▶ Task directions
Omit all pictures. Reproduce exactly the lines from the first line of the records below through the line with "Given: Open the".

▶ Saved data entries
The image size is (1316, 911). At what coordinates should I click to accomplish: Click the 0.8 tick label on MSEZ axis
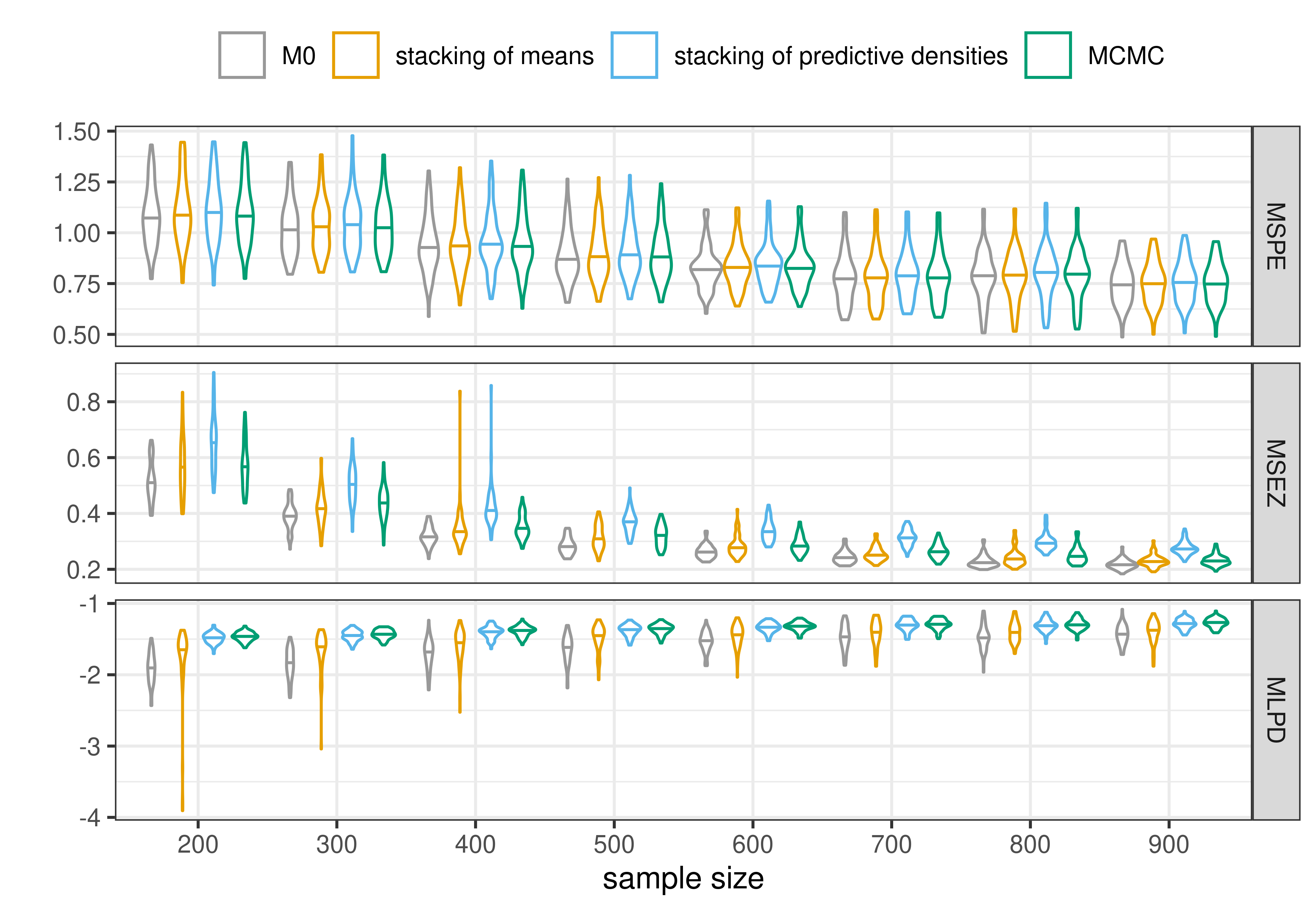(83, 403)
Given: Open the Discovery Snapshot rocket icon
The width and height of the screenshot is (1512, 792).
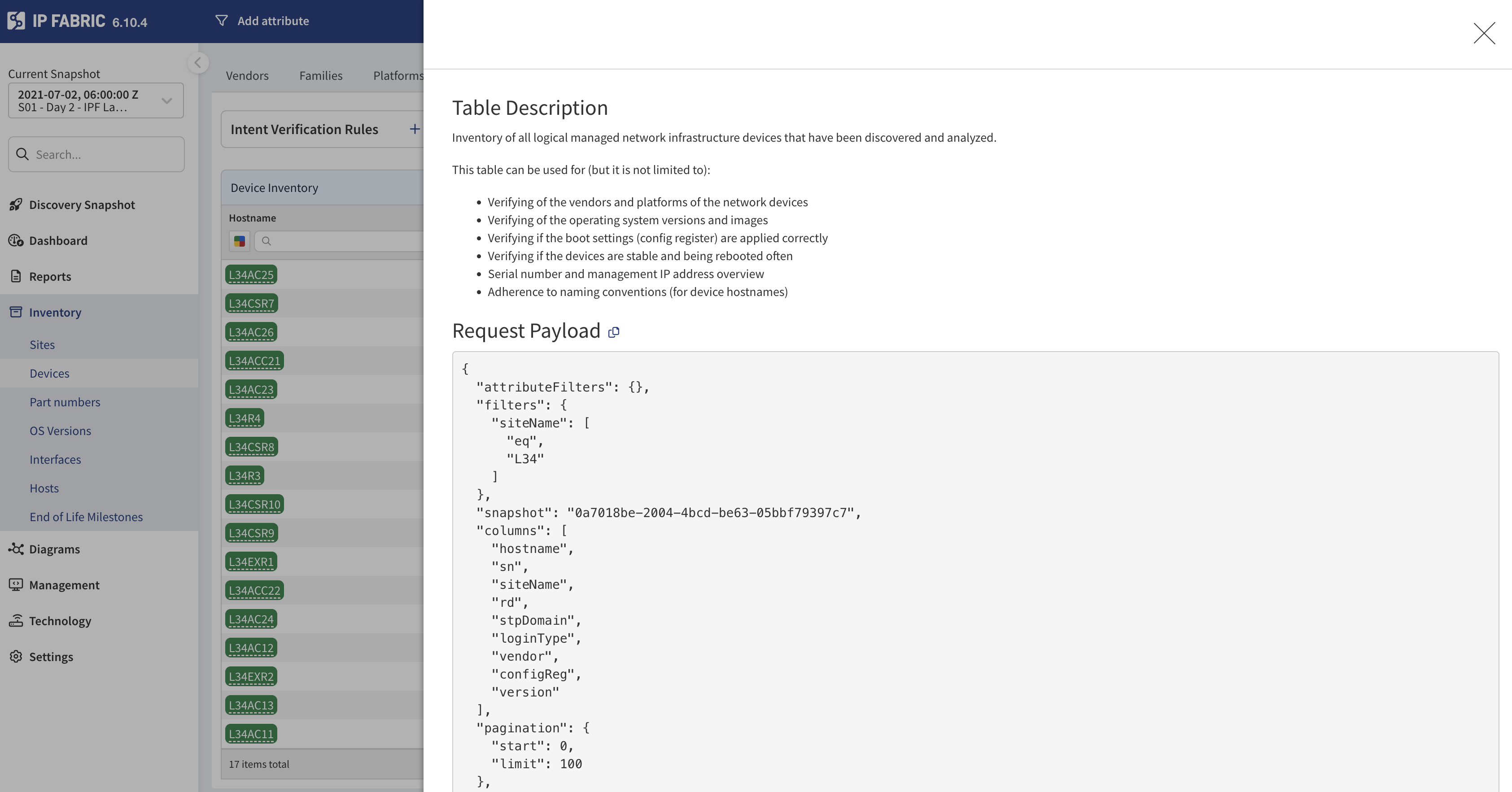Looking at the screenshot, I should click(x=16, y=205).
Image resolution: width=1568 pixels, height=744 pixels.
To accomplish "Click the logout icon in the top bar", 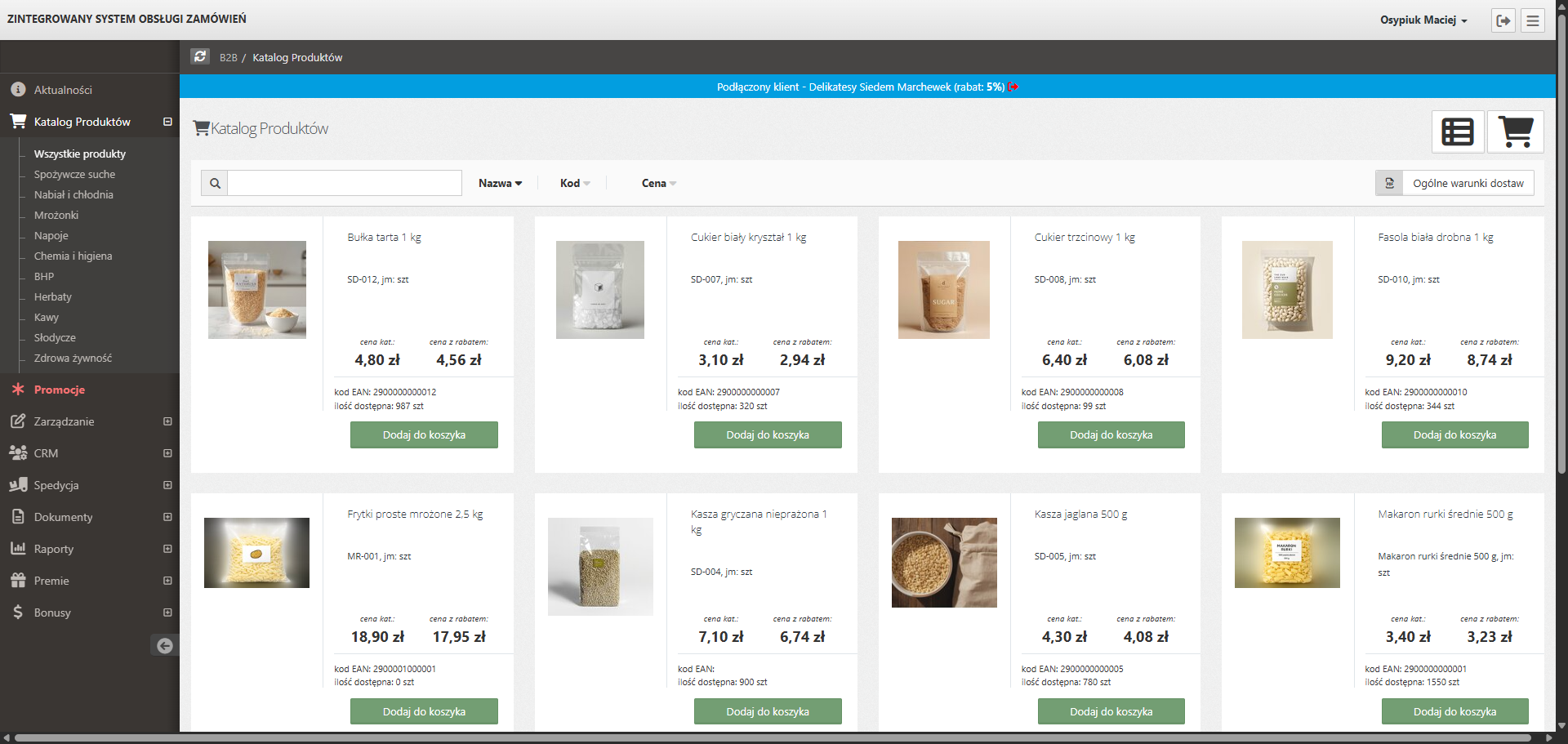I will click(1503, 20).
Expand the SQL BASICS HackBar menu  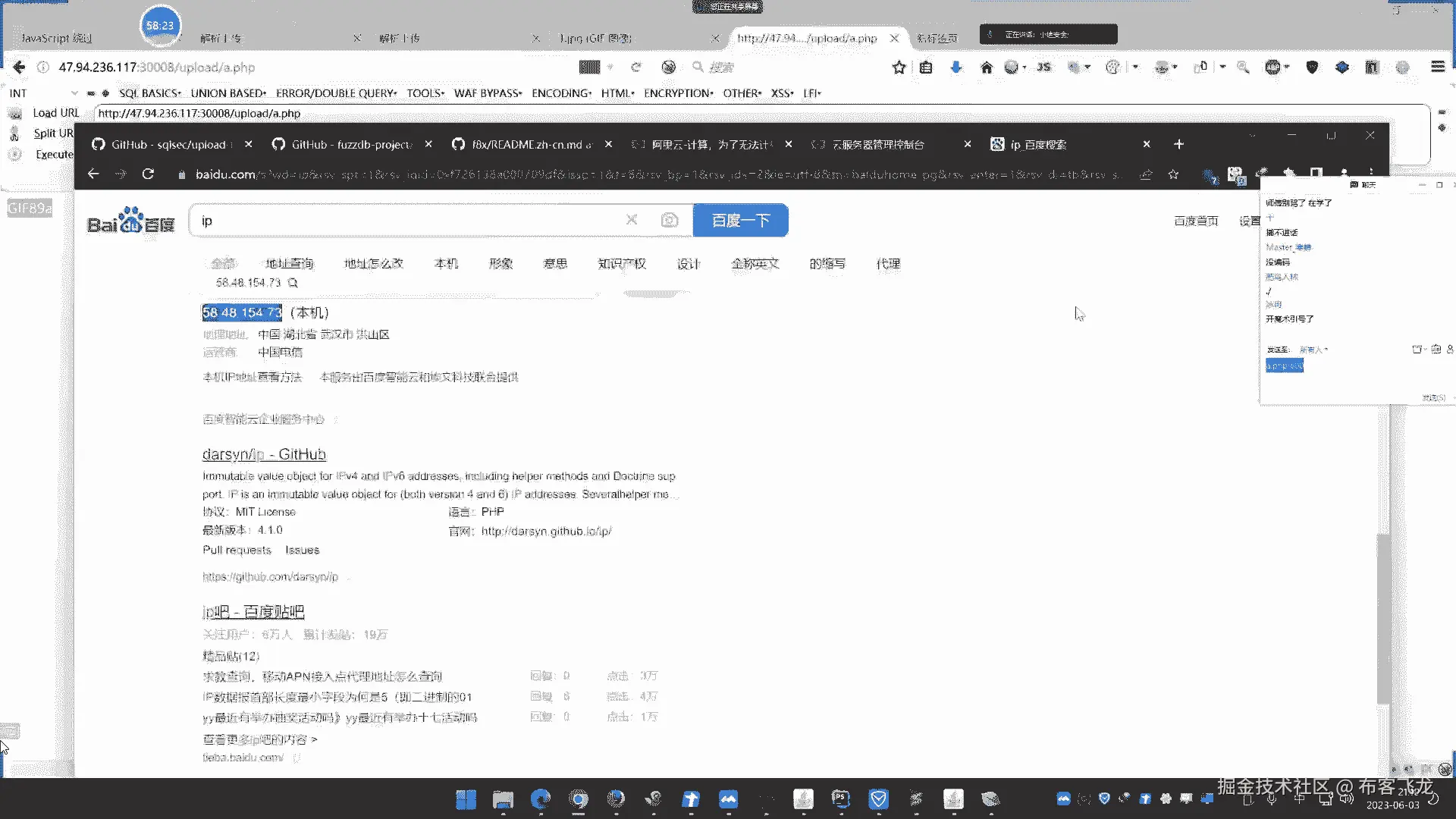149,93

▶ Response area
The image size is (1316, 911). At what coordinates should I click to accomplish: Click the 0.8 tick label on MSEZ axis
(83, 403)
Given: Open the Discovery Snapshot rocket icon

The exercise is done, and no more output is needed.